Input records:
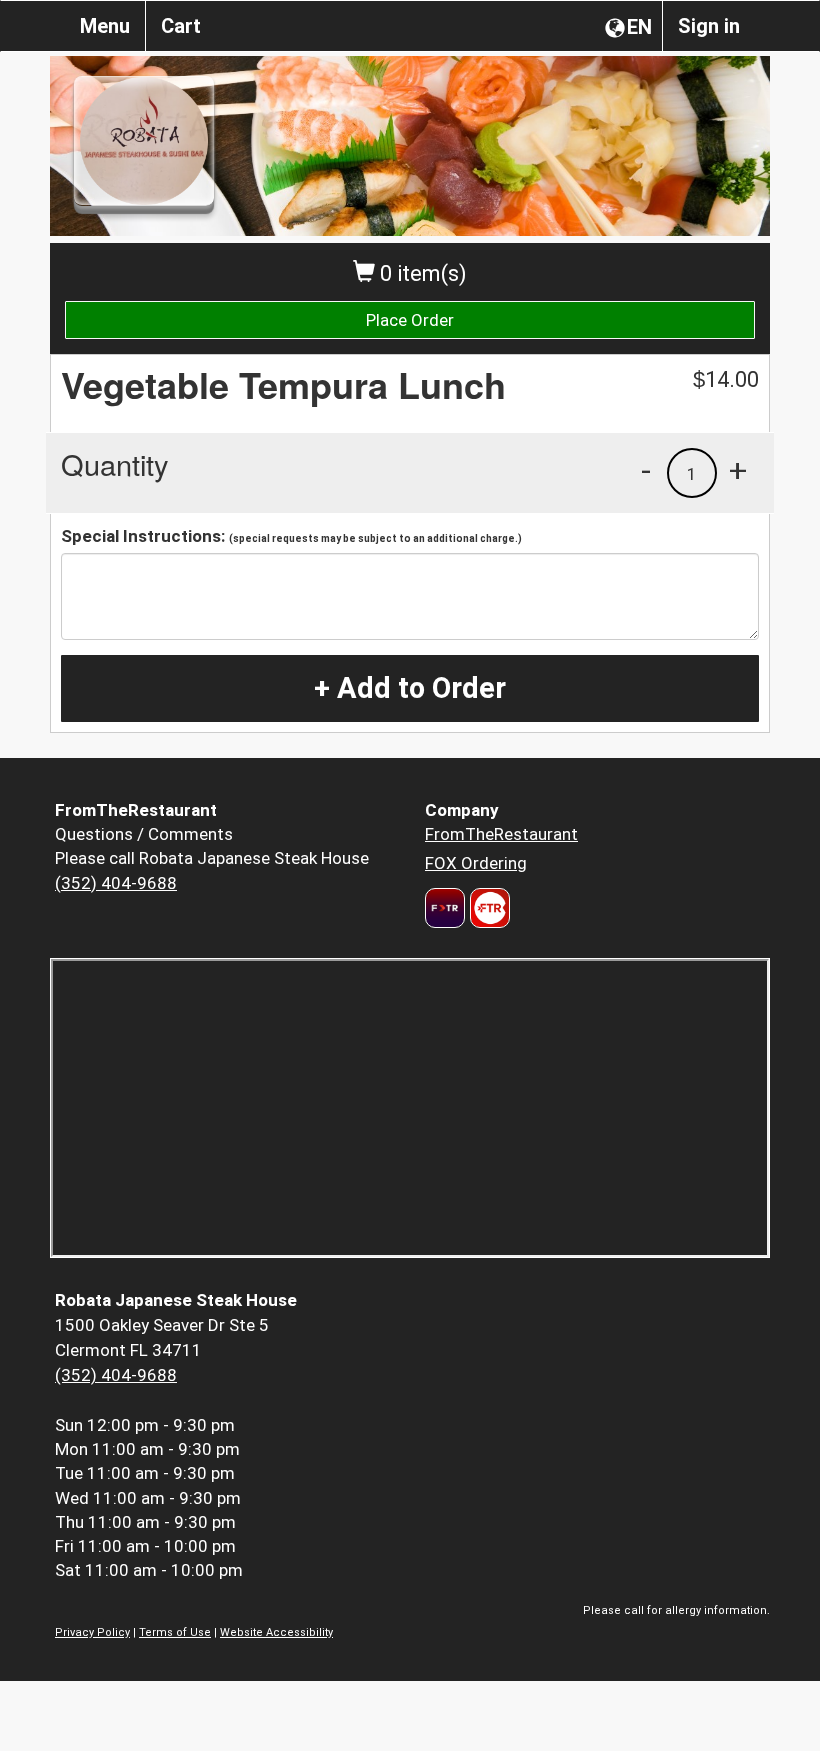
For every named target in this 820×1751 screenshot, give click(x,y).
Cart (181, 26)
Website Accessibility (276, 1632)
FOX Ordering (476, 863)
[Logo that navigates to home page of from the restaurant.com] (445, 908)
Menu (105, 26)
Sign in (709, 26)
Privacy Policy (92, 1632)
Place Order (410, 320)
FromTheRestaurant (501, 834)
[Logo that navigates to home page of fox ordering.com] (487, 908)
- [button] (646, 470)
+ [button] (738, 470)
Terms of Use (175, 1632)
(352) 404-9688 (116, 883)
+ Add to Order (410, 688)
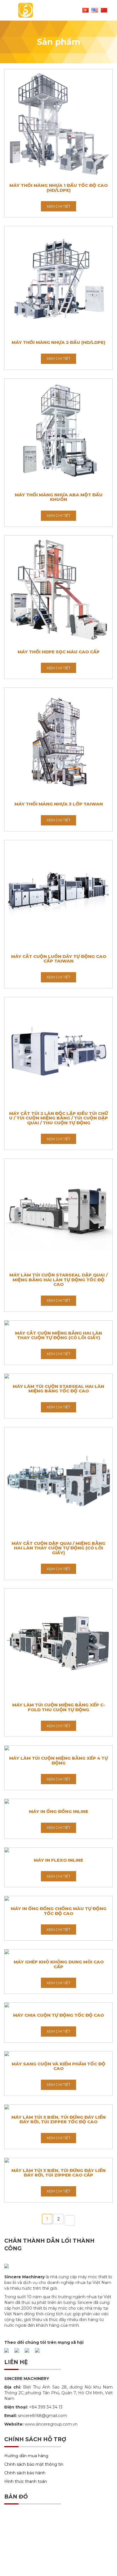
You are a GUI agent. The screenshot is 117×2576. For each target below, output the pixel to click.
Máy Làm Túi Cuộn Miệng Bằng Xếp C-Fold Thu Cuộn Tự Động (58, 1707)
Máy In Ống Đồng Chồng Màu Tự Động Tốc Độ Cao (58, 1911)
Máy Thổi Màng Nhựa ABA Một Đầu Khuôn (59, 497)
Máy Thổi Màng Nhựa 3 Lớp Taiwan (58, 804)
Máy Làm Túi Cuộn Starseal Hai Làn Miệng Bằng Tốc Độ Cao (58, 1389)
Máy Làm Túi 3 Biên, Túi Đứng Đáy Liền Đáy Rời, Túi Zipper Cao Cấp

What the task asks:
Starting at the top of the listing above, reproduce each line up to and including the one with "Privacy Policy (92, 1632)"; omit the pictures.

Answer box:
For every named target in this 820×1751 screenshot, give click(x,y).
Cart (181, 26)
Website Accessibility (276, 1632)
FOX Ordering (476, 863)
[Logo that navigates to home page of from the restaurant.com] (445, 908)
Menu (105, 26)
Sign in (709, 26)
Privacy Policy (92, 1632)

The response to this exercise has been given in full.